I've always enjoyed gardening. As dorky as that sounds to say, the hobby fits right in with my other domestic inclinations like cooking, baking and thrift/dollar store shopping; I guess I'm just an old Jewish grandmother at heart, huh? Anyway, when I was growing up in Brooklyn Heights my parents had a similarly beautiful and peaceful deck, and from the time I was small I loved the springtime ritual of shopping for flower seedlings and transplanting them into their summer homes with my father. My dad was the master gardener of the house and took on this task every year; he still does, and the result is without fail a lush, green, cool and colorful little corner hidden away above the hot Brooklyn pavement. And so although I would occasionally lay claim to a pot or two in which to plant my own tomatoes or herbs, I pretty much left the green thumb-ing to my dad (as did my mom, who sometimes seems to possess whatever would the opposite of a green thumb--a brown thumb?) (Hi, Mom!)

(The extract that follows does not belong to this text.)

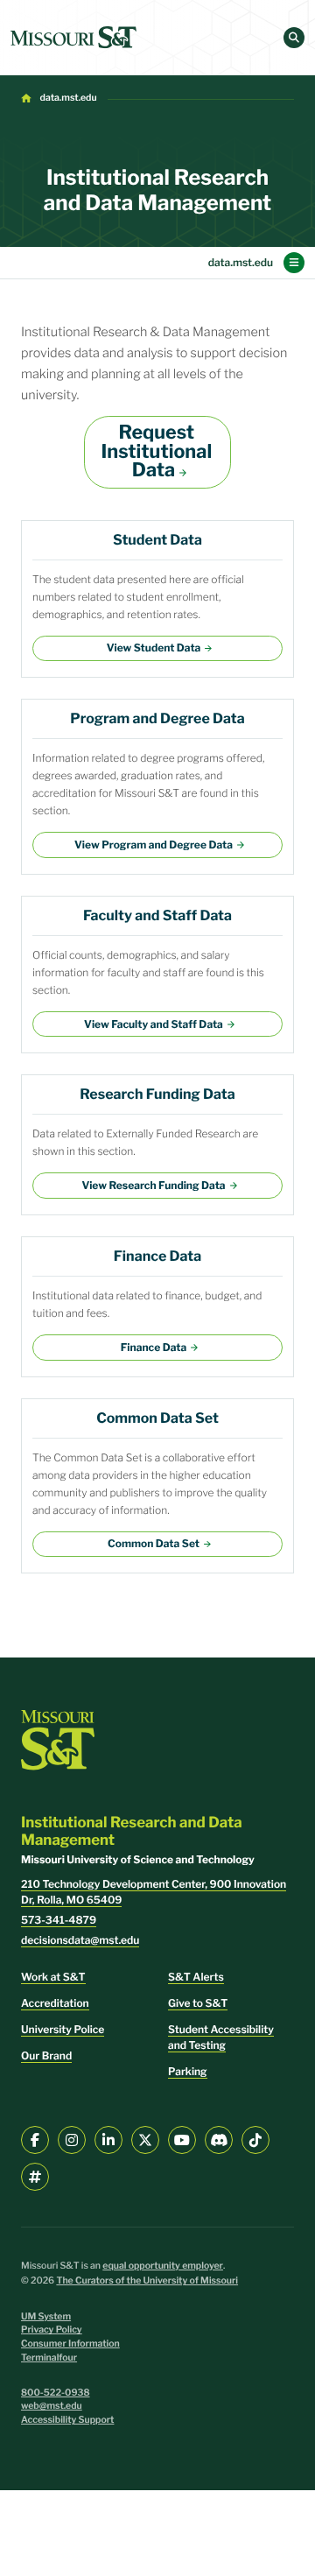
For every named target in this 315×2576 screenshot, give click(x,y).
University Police (62, 2029)
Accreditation (55, 2002)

Well this spring, things have changed. Now that I have an outdoor space all my own, I've gone crazy for gardening. I've lined the deck with planters full of petunias and pansies. I've sown nasturtium, zinnia and poppy seeds, and I'm patiently waiting for the flowers to mature. But what I'm most into are the edibles that I've planted. An herb box contains fresh parsley, lavender, thyme and cilantro; next to that is a pot of basil; and finally another mini-planter that holds chives and Greek oregano. They're thriving; take a look:
















Left to right: cilantro; lemon thyme; lavender; parsley

















Basil
















Chives, Greek oregano

I don't think I need to tell you how drastically the constant availability of fresh herbs improves my cooking, but I will. Having these plants around makes me want to make fresh, flavorful, summer-appropriate food that will showcase their bright tastes. It's easier to cook off-the-cuff, because so many of the ingredients that I previously would have had to shop for are right there for the taking. And my food tastes better because I'm layering in many more flavors than I sometimes manage to during the cold, flat winter months. It's a sweet deal all around, really. Here are just of the few of the things I've made with my bounty:
















Guacamole

















Caprese salad

















Cheese ravioli dressed with a puree of olive oil, garlic, thyme, parsley and chives

















(The makings of) pico de gallo


Stay tuned for updates on my garden (which also includes tomato, bell pepper, Japanese eggplant and zucchini plants not yet ready for their close-ups)--and for more of the dishes it's inspired.

1 comment:

Nina said...

OK--you are definitely correct about my "brown" thumb, but my herbs are doing great and the basil has gone crazy!! Didn't do much to the hydrangeas in the front, but they are blooming like mad (unlike to totally leafy and ONE bloom lilac bush!!)